# REQUIRED ACTION
Copy nothing but the lines running from the one containing "This screenshot has" through the end of the listing below. Drop the pictures.

# SUPPLIED RECORDS
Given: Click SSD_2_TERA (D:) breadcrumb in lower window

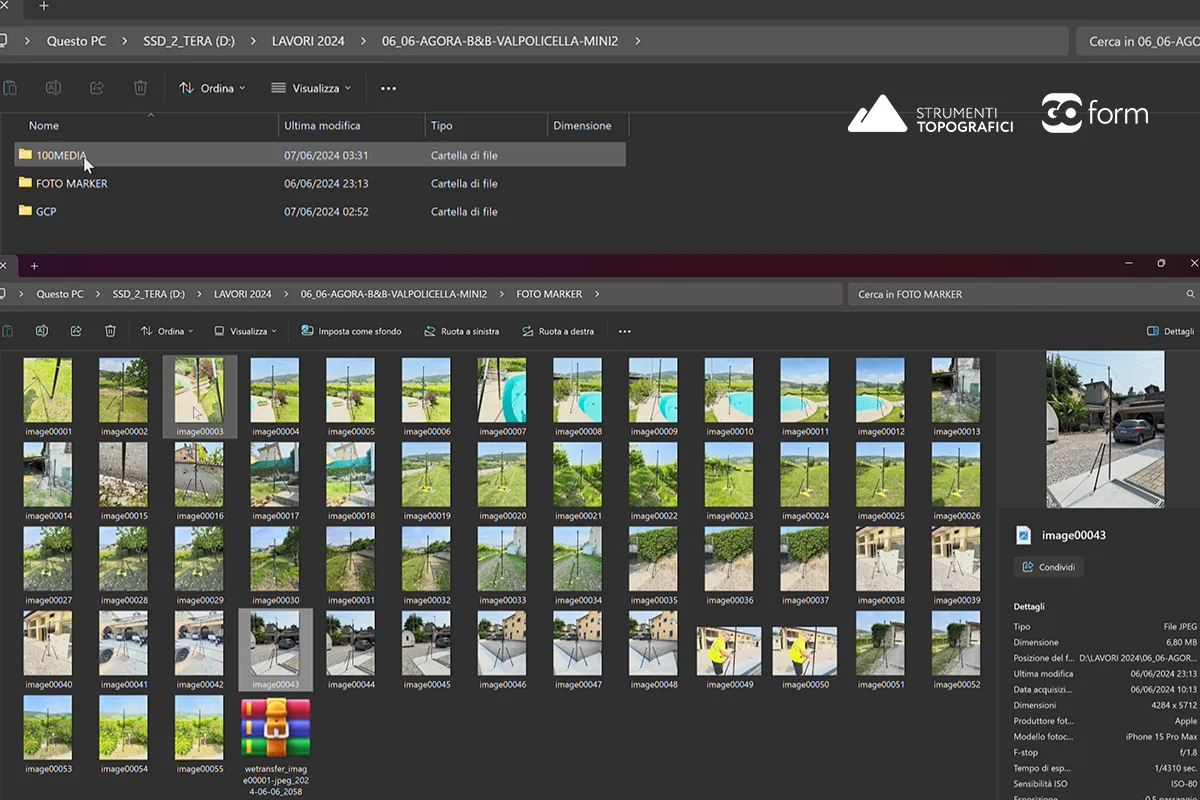Looking at the screenshot, I should pos(148,294).

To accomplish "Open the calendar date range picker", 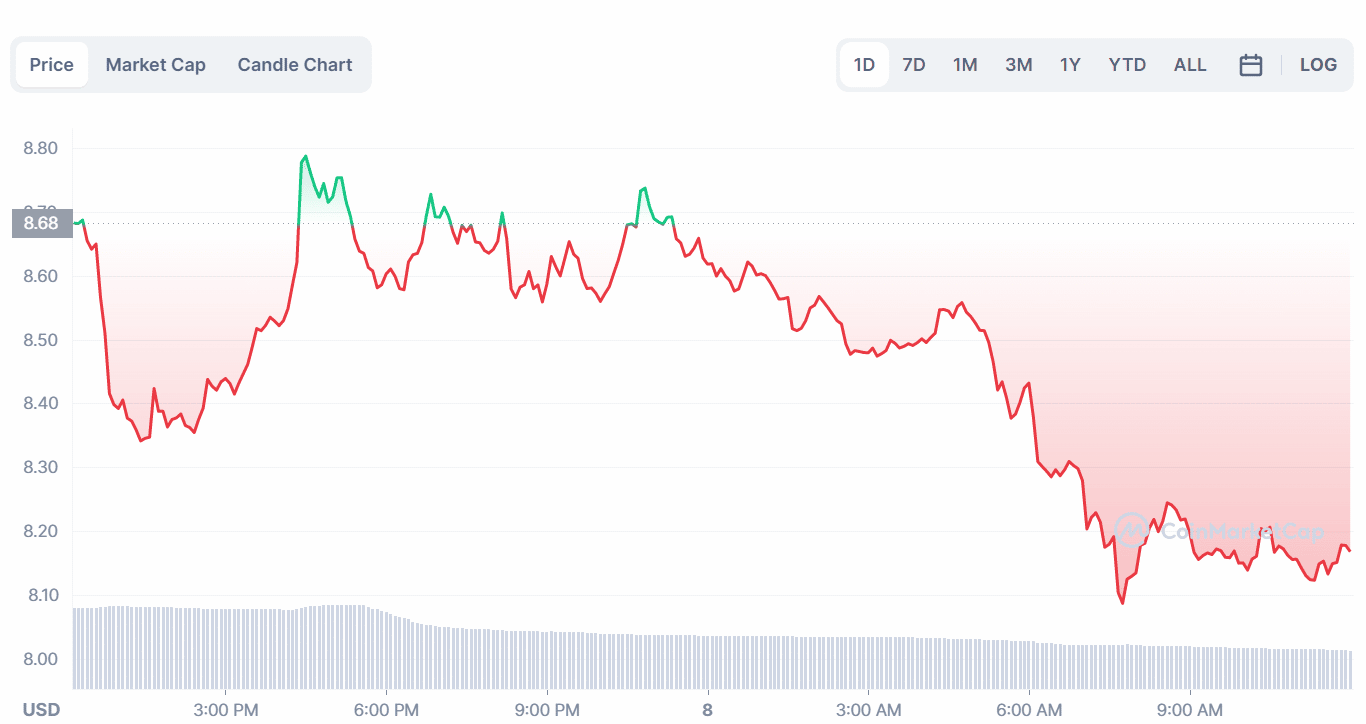I will (x=1250, y=65).
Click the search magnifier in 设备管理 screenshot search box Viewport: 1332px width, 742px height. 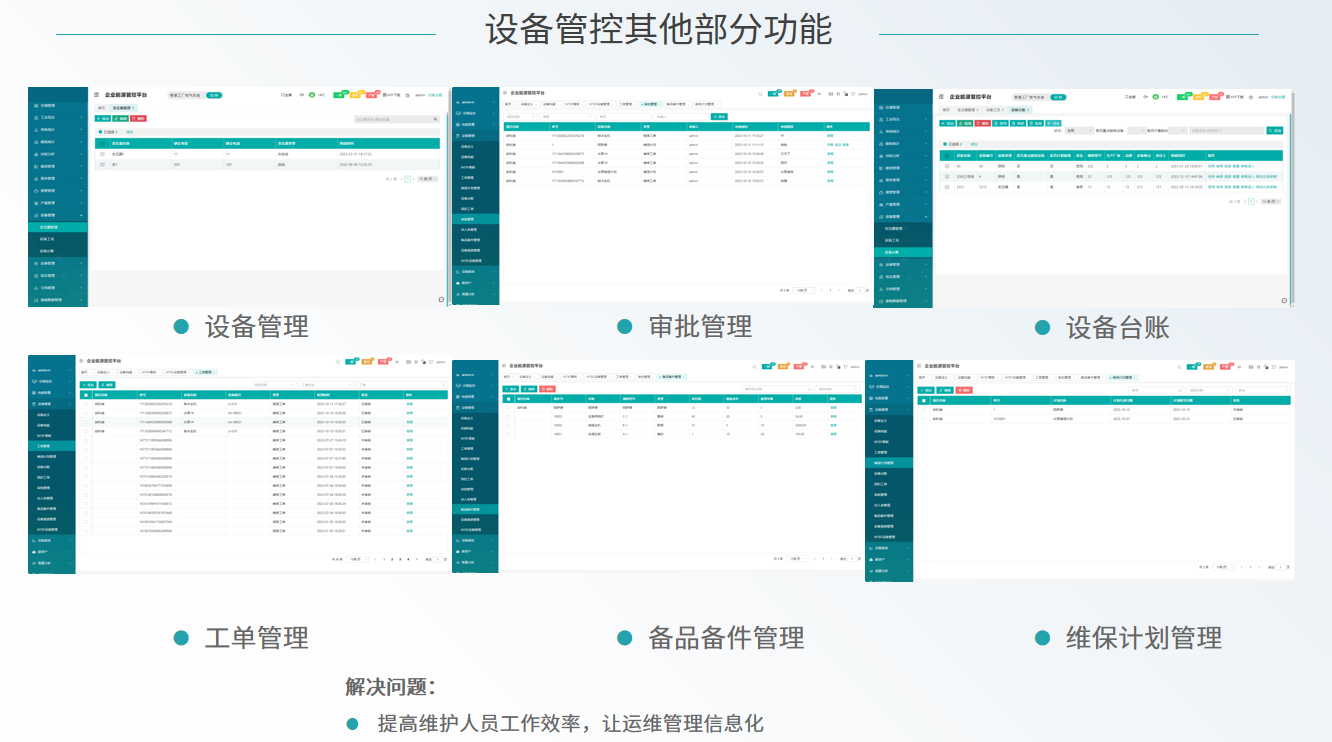tap(435, 119)
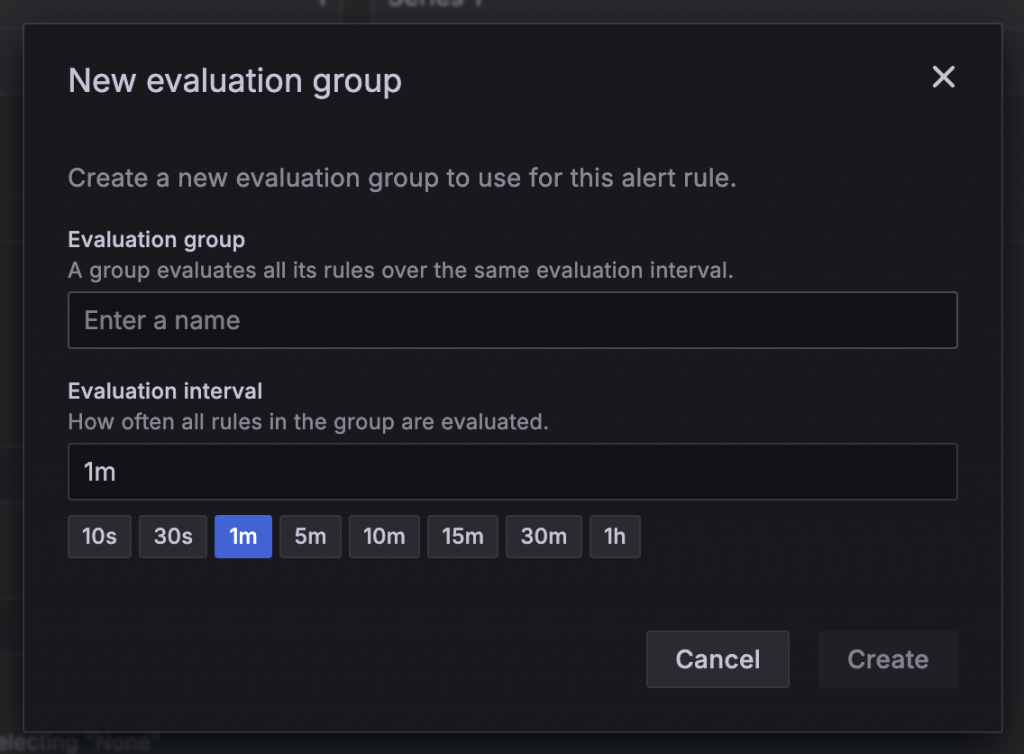Viewport: 1024px width, 754px height.
Task: Select the 30m evaluation interval
Action: 543,537

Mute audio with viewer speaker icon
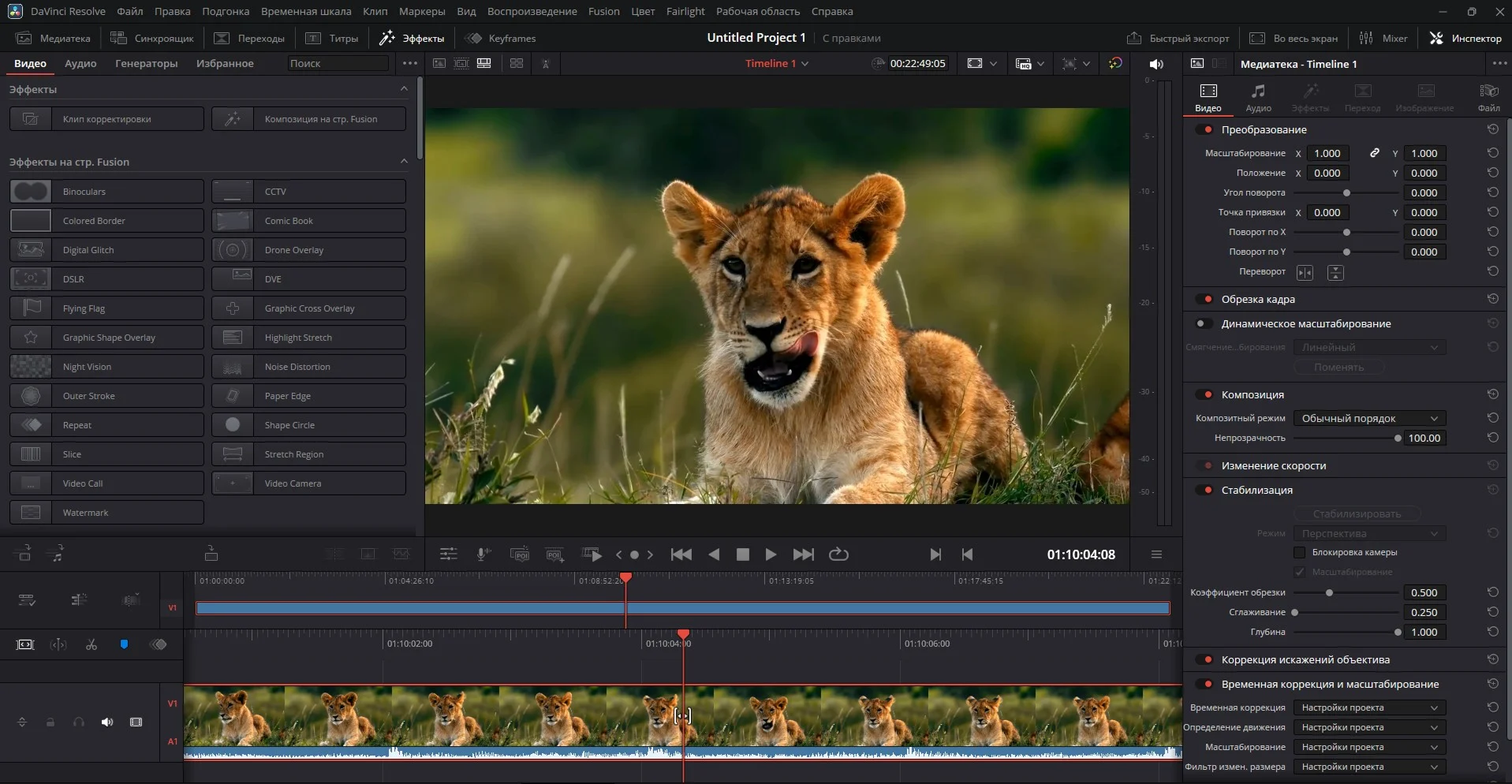[1156, 64]
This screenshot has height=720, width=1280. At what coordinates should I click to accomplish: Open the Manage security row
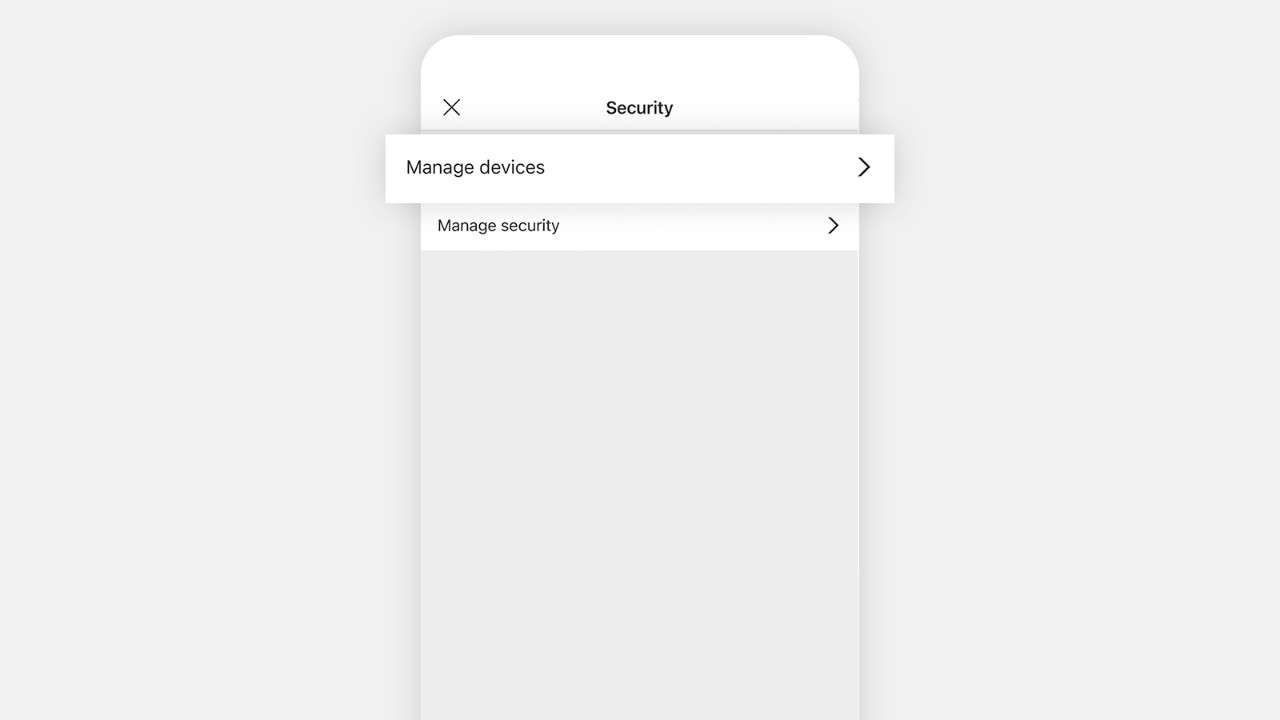tap(639, 226)
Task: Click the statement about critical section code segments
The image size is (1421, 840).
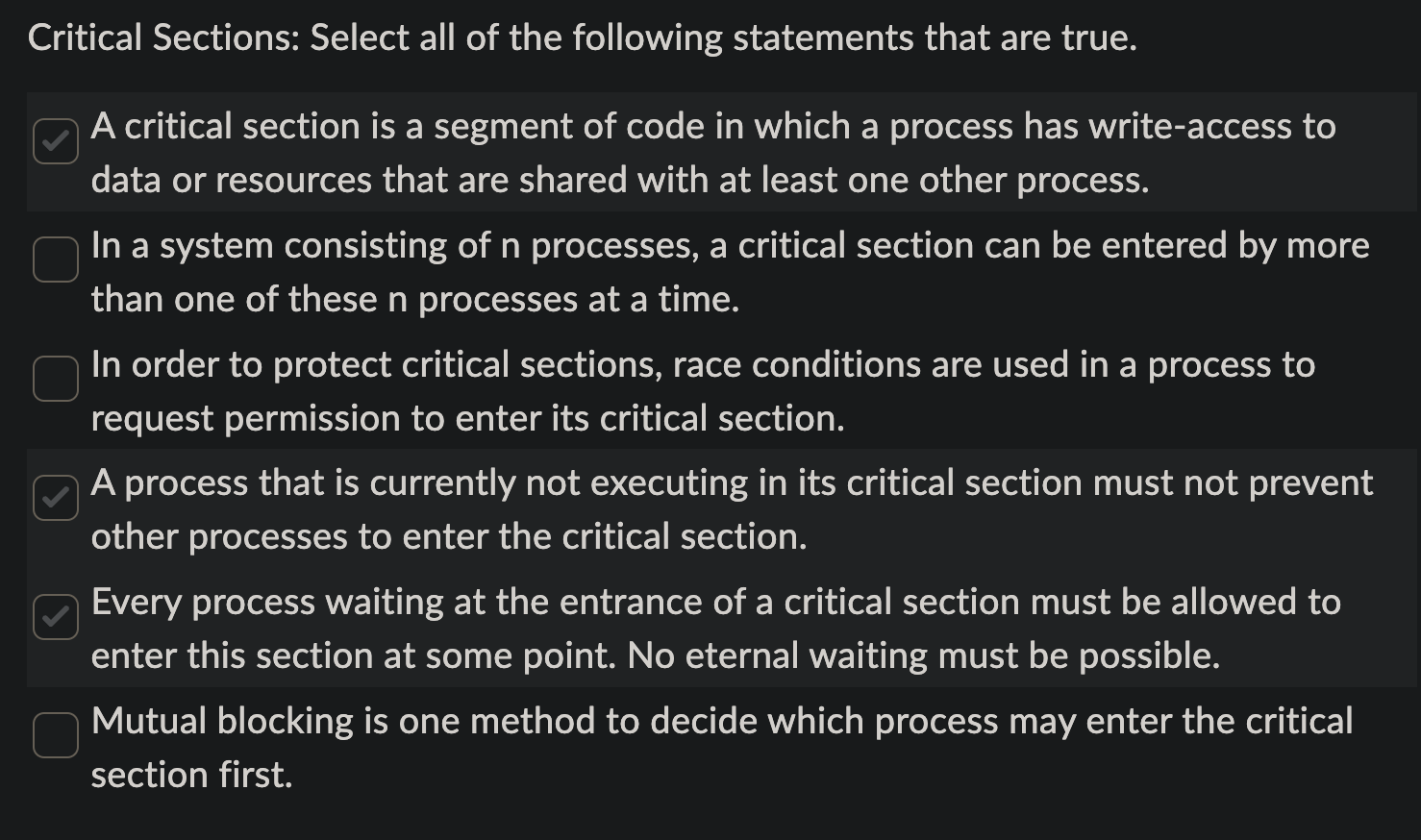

# REPLY
This screenshot has height=720, width=1280. At what coordinates should I click to accomplish: Open the Manage security row
tap(639, 226)
Task: Click the statement about critical section code segments
The image size is (1421, 840).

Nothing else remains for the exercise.